(Some records)
######
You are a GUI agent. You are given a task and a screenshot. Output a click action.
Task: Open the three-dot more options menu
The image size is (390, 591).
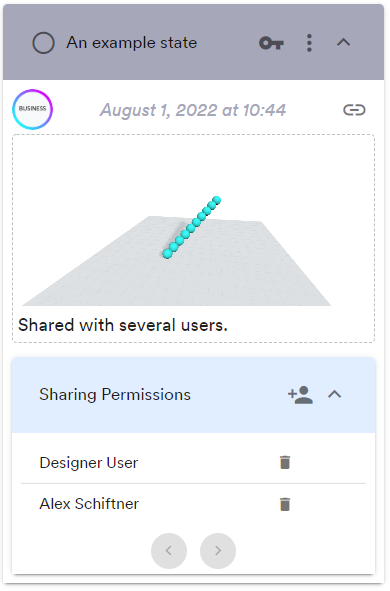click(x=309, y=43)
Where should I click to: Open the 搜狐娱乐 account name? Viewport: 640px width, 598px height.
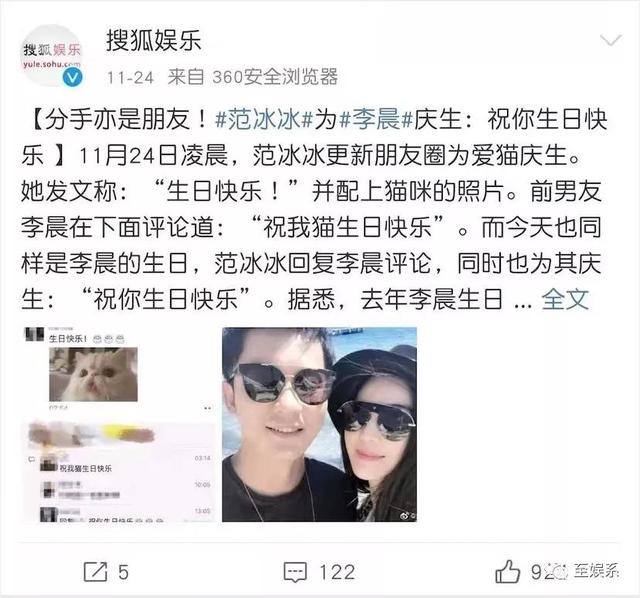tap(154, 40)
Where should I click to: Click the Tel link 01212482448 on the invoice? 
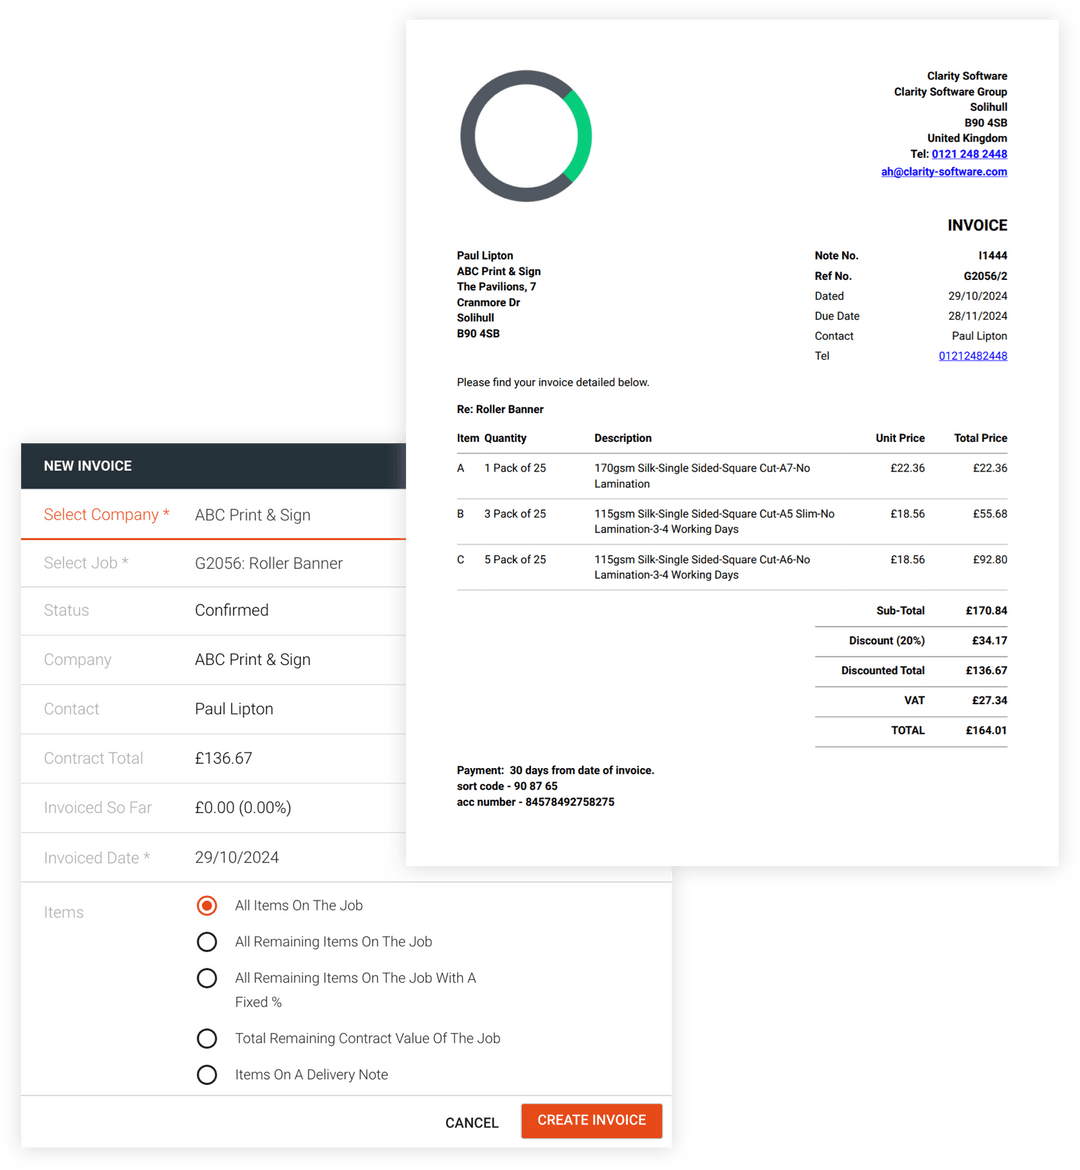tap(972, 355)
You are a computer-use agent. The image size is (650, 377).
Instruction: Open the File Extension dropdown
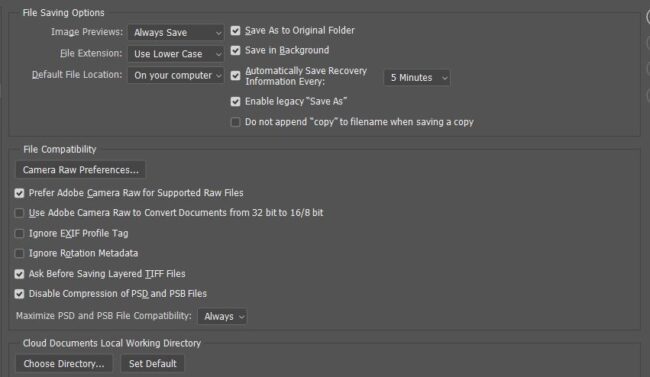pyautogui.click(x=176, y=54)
######
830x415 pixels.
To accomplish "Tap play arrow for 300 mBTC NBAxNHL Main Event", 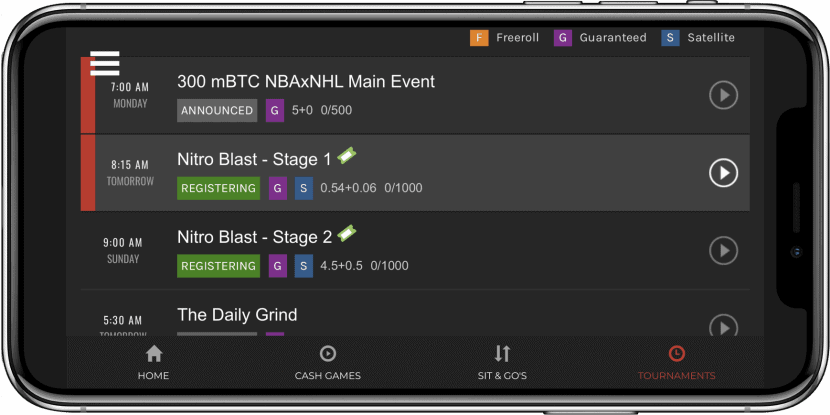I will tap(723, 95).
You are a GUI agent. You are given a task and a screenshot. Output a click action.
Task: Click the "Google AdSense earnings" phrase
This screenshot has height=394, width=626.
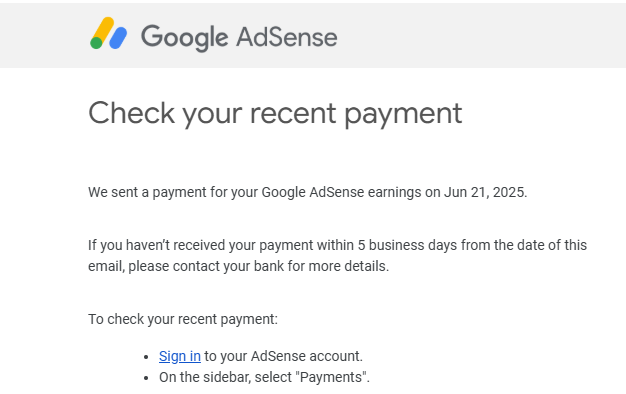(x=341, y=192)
######
→ Directive: Output, without any alteration, the part of the material that opens with the line containing "Where should I click to: Open" and closes with the line containing "pyautogui.click(x=176, y=54)", including both of those lines. Leave the pictures out of your answer.

→ Answer to the exercise:
Where should I click to: Open the 搜狐娱乐 account name? Viewport: 640px width, 598px height.
tap(154, 40)
Where should I click to: Click the Tel link 01212482448 on the invoice? 
tap(972, 355)
You are a computer-use agent. The image size is (650, 377).
Instruction: Open the File Extension dropdown
pyautogui.click(x=176, y=54)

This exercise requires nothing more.